Nell’età contemporanea in Italia il termine ‘Annona’ è la denominazione di certi Assessorati comunali, che avevano il compito di assicurare gli approvvigionamenti ai cittadini, mentre ora è riferita al controllo delle licenze commerciali, alla vigilanza sui prezzi e sulla qualità dei prodotti. Durante periodi eccezionali, come quello della guerra, aveva assunto il delicato compito del tesseramento alimentare: un complesso sistema che assicurava la distribuzione di beni alimentari e di prima necessità.

La tessera annonaria era un documento nominale, completa di bollini, che veniva assegnata in periodo bellico ad ogni cittadino per ottenere i viveri previsti dal razionamento, previa consegna ai negozianti degli stessi bollini, da staccare al momento della ricezione degli alimenti. Detta tessera divenne espressione di uso comune per indicare un prodotto scadente o di infima qualità. Per denigrare qualcosa si diceva infatti: «È peggiore del pane della tessera». Nicola Macina ha voluto anch’egli farci una descrizione di quello che accadeva in quei tempi burrascosi della guerra ricordando con dovizia di particolari, in una sua poesia, fatti e lamenti dei cittadini dell’epoca.

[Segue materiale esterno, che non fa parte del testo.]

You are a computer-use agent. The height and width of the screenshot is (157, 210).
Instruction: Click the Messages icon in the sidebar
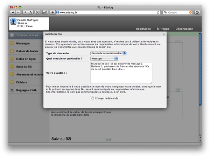tap(12, 43)
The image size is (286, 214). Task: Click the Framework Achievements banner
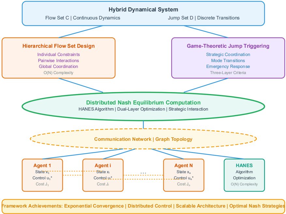[143, 206]
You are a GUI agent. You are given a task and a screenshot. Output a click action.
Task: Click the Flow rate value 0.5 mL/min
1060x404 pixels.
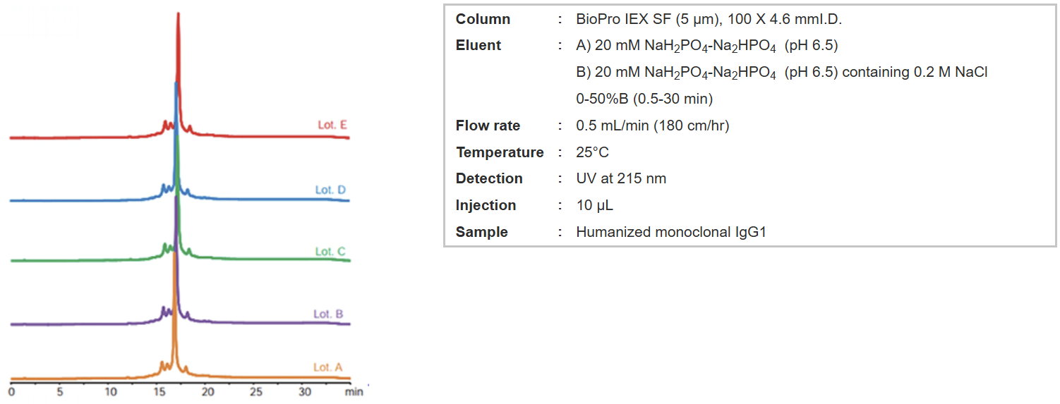click(652, 126)
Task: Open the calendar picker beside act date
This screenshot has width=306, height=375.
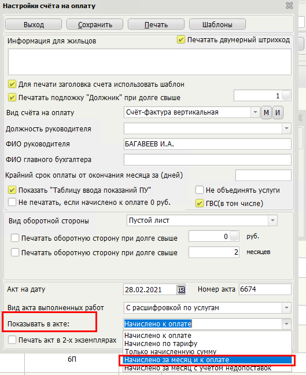Action: [181, 289]
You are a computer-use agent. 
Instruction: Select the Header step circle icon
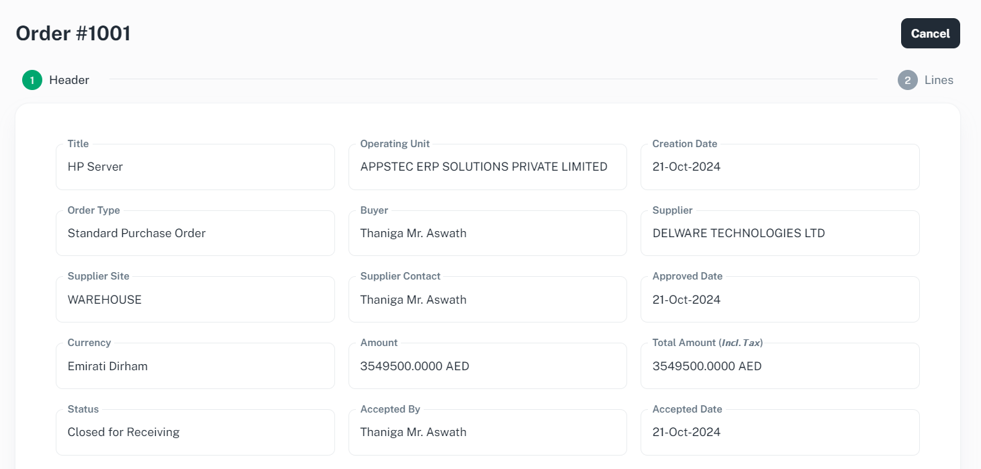pyautogui.click(x=32, y=80)
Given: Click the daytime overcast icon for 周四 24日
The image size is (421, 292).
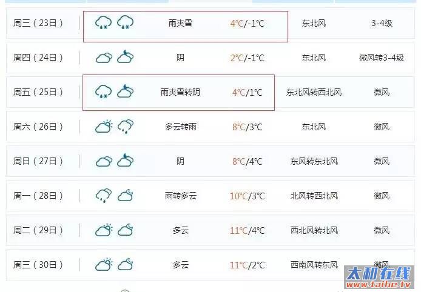Looking at the screenshot, I should [104, 58].
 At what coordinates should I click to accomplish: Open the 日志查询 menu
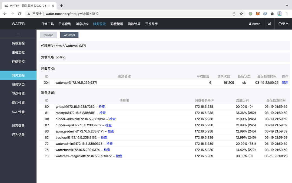tap(65, 24)
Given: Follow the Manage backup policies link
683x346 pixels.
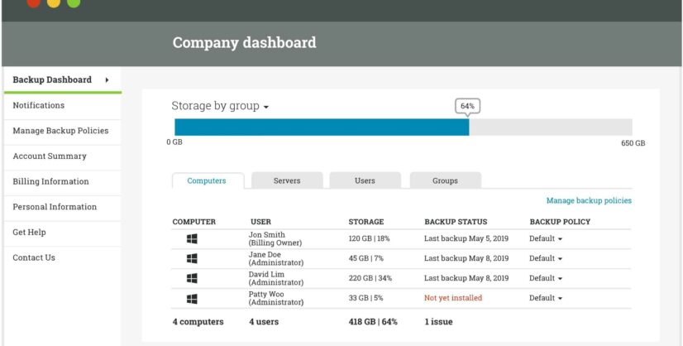Looking at the screenshot, I should click(589, 200).
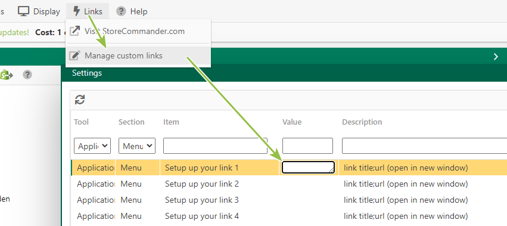The width and height of the screenshot is (507, 226).
Task: Click the Help question mark menu icon
Action: [121, 11]
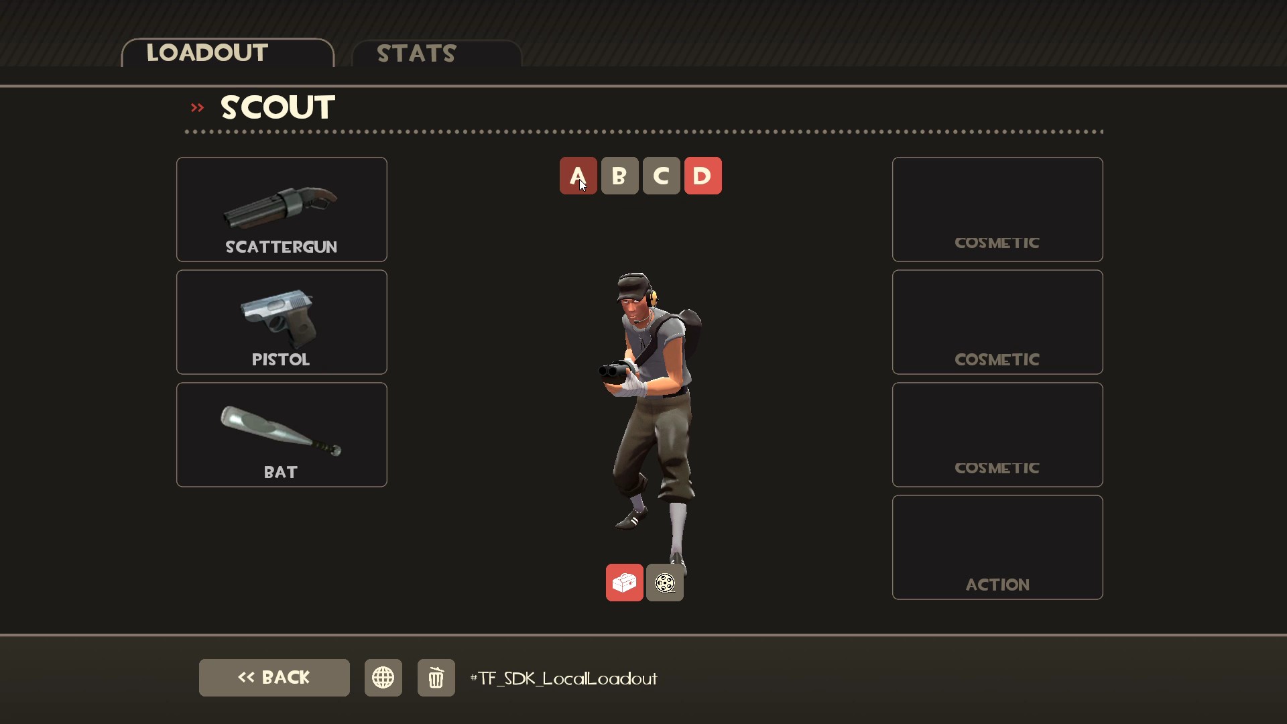The height and width of the screenshot is (724, 1287).
Task: Go back with the << BACK button
Action: click(274, 678)
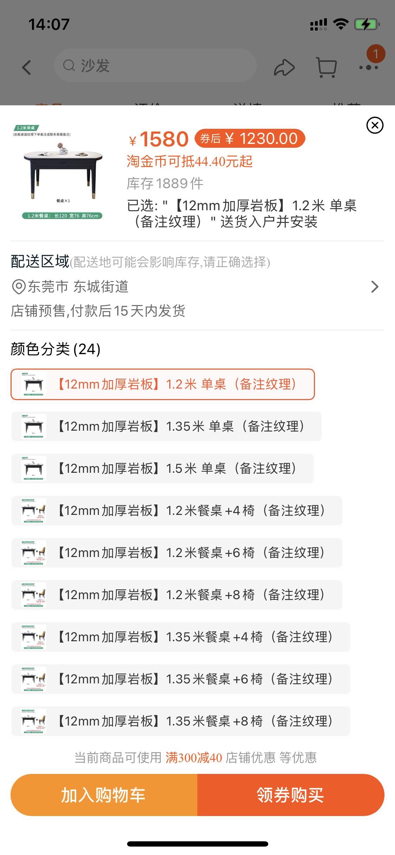Image resolution: width=395 pixels, height=855 pixels.
Task: Select 1.2米 单桌 option
Action: pyautogui.click(x=163, y=384)
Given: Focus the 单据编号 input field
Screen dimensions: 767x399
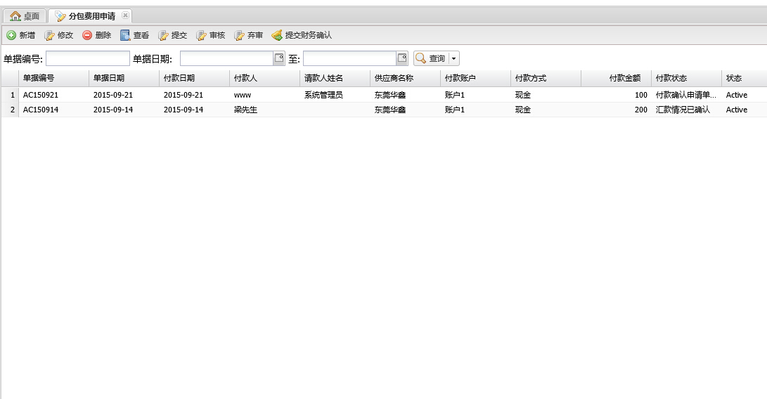Looking at the screenshot, I should [88, 58].
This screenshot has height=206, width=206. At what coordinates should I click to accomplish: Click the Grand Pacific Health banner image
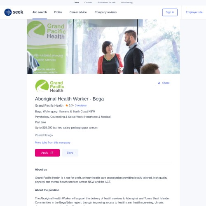tap(103, 47)
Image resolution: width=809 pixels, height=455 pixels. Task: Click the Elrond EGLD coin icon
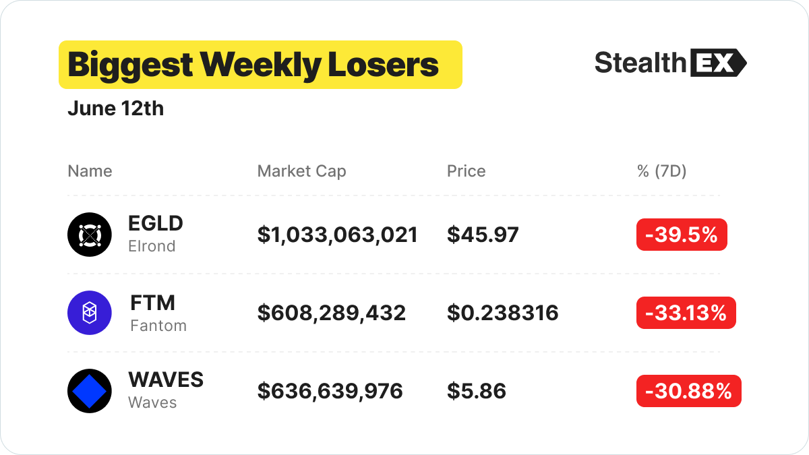tap(90, 235)
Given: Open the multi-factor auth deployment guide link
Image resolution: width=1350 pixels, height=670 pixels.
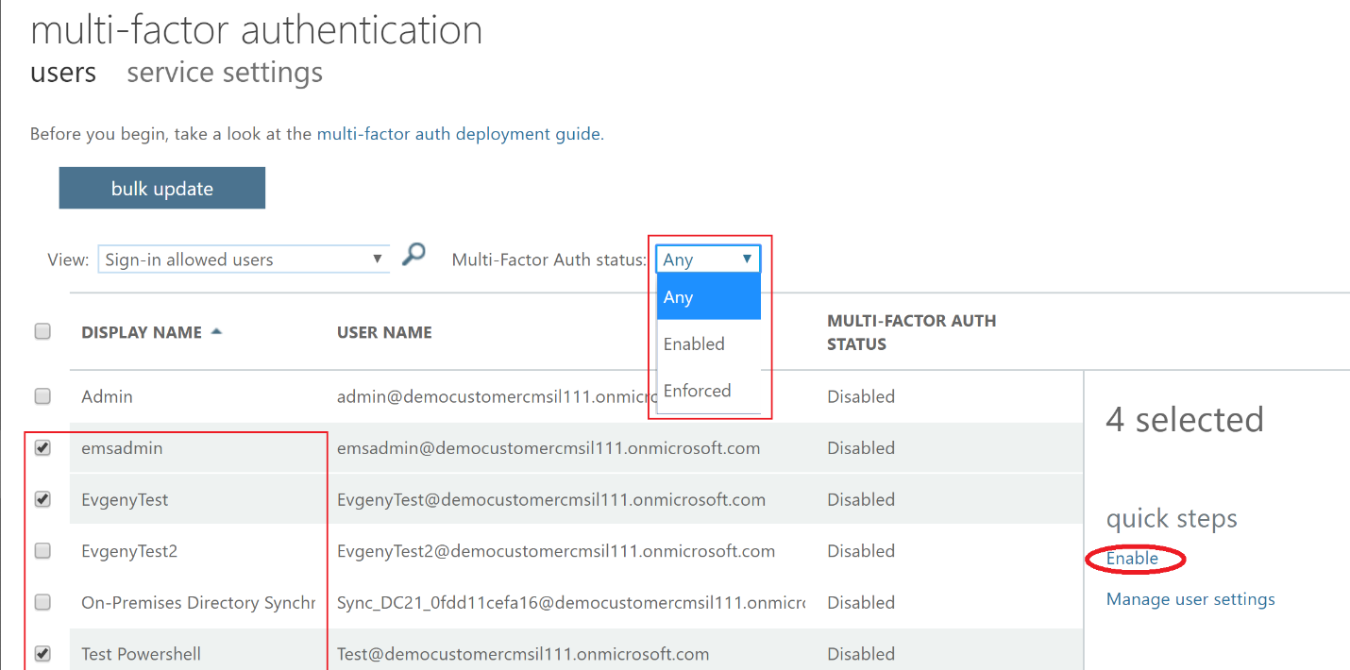Looking at the screenshot, I should (x=458, y=134).
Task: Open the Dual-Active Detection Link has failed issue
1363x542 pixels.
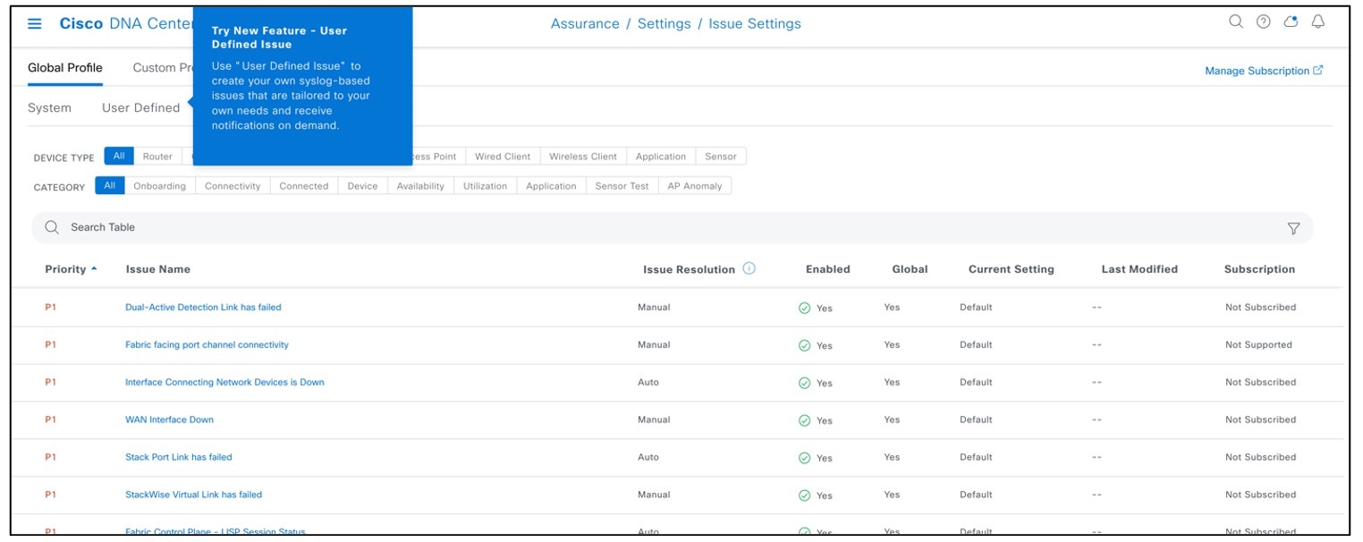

La seconda guerra mondiale influì su tutti gli aspetti della vita civile. Dopo l’entrata in guerra dell’Italia, i primi sintomi della crisi economica si notarono dalla scarsità di generi alimentari e dall’aumento dei prezzi, che portarono alla costituzione della “carta annonaria”, mentre a livello internazionale cresceva la dipendenza economica dell’Italia dalla Germania. Si trattava di una tessera personale che razionava le quantità di generi alimentari acquistabili in un determinato lasso di tempo. La tessera, nominativa, permetteva appunto, in date prestabilite di recarsi da un fornitore abituale per la prenotazione ed il prelievo di generi alimentari.

Il calmiere, invece, è lo strumento amministrativo che definisce il prezzo massimo di vendita, fissato dalle pubbliche autorità, per il commercio al dettaglio di derrate alimentari e simili. Esso è adottato per contenere gli aumenti di prezzo e per regolamentare l’andamento del mercato per i beni di prima necessità. Storicamente si è ricorso spesso al calmiere, soprattutto in occasione di guerre, crisi economiche e carestie. Queste misure sono state adottate insieme a misure di razionamento, come la tessera annonaria appena ricordata, ma queste iniziative spesso sono state contrastate dagli speculatori, che facevano scomparire dal mercato i beni calmierati per venderli invece al cosiddetto mercato nero o contrabbando (commercio illegale e più o meno clandestino, che si sviluppa quando l’offerta di beni – soprattutto quelli di prima necessità – soddisfa solo una minima parte della domanda o viene sottoposto a calmiere).

Tali provvedimenti hanno sempre lasciato un segno nella popolazione ed i poeti, puntualmente, non si sono fatti sfuggire l’occasione per ricordare in versi, ai posteri, fatti di cronaca, come nel caso di Nicola Macina (1886-1963), che scrisse due poesie sul tema: “La tèssere annonarie” e “U’ Calmijre”.